(Part of a data file)

========================

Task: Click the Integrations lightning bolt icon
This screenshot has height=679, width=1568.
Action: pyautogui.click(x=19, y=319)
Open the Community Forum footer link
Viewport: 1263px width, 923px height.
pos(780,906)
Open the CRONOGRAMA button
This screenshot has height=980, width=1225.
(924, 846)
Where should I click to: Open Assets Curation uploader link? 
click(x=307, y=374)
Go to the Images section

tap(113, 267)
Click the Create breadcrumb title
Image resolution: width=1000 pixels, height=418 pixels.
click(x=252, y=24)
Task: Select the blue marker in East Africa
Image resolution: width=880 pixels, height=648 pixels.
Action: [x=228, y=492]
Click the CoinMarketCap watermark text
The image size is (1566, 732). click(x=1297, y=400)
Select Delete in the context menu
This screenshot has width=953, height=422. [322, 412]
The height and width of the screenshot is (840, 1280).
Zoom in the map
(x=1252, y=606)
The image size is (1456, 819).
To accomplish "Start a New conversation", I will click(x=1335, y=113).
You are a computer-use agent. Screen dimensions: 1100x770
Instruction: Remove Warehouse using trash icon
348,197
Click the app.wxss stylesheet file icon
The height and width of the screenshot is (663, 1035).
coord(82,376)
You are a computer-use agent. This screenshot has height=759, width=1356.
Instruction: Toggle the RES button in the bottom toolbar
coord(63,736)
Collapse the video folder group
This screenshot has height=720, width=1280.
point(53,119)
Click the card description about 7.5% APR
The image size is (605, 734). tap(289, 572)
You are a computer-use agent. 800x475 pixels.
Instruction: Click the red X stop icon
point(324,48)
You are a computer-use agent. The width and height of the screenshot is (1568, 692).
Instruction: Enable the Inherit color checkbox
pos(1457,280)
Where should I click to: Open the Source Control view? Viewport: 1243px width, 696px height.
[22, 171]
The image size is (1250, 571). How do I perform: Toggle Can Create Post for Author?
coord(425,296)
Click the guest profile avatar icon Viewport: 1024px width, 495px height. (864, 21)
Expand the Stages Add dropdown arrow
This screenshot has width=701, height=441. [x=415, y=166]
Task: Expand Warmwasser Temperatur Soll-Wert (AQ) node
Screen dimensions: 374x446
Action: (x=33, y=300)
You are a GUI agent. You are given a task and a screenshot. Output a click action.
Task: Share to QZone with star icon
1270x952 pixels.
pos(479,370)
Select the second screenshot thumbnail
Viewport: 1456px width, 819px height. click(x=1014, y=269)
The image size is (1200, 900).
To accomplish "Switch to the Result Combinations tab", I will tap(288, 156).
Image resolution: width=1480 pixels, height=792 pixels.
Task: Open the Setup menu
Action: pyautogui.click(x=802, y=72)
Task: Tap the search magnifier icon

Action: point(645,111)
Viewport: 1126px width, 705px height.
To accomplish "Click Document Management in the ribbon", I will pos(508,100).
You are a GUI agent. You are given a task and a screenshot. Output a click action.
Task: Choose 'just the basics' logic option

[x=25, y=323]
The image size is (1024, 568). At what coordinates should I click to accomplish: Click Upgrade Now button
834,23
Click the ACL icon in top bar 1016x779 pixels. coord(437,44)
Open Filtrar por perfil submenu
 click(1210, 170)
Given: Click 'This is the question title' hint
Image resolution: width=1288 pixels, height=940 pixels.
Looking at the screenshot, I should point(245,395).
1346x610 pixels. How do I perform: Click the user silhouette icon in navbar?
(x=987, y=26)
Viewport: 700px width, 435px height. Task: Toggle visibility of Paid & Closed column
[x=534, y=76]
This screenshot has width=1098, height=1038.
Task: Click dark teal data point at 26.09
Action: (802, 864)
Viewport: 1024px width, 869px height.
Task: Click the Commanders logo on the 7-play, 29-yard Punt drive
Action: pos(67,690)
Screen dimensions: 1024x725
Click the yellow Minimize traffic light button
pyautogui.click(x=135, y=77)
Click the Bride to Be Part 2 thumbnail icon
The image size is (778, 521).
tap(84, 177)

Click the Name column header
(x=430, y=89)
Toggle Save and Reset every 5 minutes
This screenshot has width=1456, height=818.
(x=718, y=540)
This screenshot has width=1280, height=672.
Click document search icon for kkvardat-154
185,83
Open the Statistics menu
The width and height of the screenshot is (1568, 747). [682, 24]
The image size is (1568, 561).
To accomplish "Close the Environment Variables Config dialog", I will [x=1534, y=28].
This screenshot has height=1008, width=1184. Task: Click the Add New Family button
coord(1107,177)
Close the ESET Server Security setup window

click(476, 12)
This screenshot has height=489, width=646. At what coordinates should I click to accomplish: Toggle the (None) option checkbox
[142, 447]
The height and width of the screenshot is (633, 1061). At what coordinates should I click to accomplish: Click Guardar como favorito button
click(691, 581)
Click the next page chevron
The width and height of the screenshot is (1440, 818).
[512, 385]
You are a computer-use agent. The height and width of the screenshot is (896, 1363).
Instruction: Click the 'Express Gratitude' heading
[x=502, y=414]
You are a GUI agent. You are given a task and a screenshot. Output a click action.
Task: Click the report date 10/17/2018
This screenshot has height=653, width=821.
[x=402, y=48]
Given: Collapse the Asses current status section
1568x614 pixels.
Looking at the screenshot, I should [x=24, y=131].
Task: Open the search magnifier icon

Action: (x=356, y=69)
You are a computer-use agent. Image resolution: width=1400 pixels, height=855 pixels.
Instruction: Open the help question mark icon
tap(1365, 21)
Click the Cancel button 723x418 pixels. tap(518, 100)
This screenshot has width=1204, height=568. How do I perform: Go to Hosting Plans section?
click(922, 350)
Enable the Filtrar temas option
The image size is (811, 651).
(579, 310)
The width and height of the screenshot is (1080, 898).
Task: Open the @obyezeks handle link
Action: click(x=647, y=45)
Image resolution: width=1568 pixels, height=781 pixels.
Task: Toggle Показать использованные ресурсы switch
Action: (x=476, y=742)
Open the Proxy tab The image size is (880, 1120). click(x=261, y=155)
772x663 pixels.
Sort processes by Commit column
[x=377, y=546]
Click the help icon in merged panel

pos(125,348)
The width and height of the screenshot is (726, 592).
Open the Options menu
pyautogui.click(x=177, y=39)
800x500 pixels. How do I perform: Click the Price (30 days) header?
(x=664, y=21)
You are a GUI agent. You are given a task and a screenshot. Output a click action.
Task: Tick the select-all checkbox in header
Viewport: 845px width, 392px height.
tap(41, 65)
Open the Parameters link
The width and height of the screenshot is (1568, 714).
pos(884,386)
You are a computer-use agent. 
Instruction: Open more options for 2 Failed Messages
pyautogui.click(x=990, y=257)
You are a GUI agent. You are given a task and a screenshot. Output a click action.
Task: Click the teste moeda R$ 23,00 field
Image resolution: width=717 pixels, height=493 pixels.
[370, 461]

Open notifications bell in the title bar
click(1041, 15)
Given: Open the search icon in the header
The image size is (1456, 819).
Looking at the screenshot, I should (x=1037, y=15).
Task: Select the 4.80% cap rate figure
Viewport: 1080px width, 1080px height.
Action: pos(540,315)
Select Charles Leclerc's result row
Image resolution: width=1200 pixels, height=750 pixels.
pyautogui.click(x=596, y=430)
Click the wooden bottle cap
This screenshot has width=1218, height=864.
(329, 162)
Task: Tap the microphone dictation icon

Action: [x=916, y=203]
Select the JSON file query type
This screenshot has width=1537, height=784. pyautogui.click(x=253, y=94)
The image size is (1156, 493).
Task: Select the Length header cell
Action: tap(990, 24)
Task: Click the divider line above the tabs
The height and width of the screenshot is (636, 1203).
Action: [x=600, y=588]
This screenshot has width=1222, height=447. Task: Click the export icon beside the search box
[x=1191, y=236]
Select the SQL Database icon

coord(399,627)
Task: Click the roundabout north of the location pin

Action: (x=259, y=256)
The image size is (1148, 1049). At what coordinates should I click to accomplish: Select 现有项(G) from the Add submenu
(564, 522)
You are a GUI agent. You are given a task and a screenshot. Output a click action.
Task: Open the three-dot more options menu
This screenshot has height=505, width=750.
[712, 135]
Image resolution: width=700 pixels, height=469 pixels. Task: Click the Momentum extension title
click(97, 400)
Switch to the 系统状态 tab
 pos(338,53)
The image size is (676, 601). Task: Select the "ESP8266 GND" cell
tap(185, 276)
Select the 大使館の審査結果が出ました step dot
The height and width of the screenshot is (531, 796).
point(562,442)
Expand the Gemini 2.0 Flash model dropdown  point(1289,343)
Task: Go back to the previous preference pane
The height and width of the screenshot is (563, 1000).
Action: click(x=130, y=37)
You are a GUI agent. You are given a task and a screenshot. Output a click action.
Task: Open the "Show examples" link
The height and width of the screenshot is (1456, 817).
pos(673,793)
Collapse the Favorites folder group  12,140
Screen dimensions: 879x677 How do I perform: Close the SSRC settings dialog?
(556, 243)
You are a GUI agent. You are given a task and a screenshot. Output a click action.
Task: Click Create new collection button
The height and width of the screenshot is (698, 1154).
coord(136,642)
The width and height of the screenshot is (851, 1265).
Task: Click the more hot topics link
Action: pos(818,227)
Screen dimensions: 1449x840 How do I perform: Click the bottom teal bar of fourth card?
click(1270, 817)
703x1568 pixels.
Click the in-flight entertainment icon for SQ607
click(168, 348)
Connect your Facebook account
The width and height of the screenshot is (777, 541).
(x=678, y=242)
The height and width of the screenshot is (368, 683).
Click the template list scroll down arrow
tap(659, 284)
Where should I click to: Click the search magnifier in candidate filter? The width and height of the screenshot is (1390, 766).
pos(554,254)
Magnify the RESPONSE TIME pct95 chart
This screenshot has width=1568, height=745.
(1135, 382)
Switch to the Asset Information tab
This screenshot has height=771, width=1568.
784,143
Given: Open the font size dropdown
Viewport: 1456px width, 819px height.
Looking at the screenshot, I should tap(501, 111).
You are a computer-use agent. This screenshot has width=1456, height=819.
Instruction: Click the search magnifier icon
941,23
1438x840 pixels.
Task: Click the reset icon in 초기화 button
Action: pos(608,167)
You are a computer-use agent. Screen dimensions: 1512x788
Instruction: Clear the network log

========================

**EXERCISE BRIEF**
Copy the rows from the start through the line containing "click(x=307, y=374)", keeping both ends and changing nothing.

**WRITTEN ANSWER**
Task: Click the Integrations lightning bolt icon
This screenshot has height=679, width=1568.
Action: pyautogui.click(x=19, y=319)
Open the Community Forum footer link
Viewport: 1263px width, 923px height.
pos(780,906)
Open the CRONOGRAMA button
This screenshot has height=980, width=1225.
(924, 846)
Where should I click to: Open Assets Curation uploader link? 
click(x=307, y=374)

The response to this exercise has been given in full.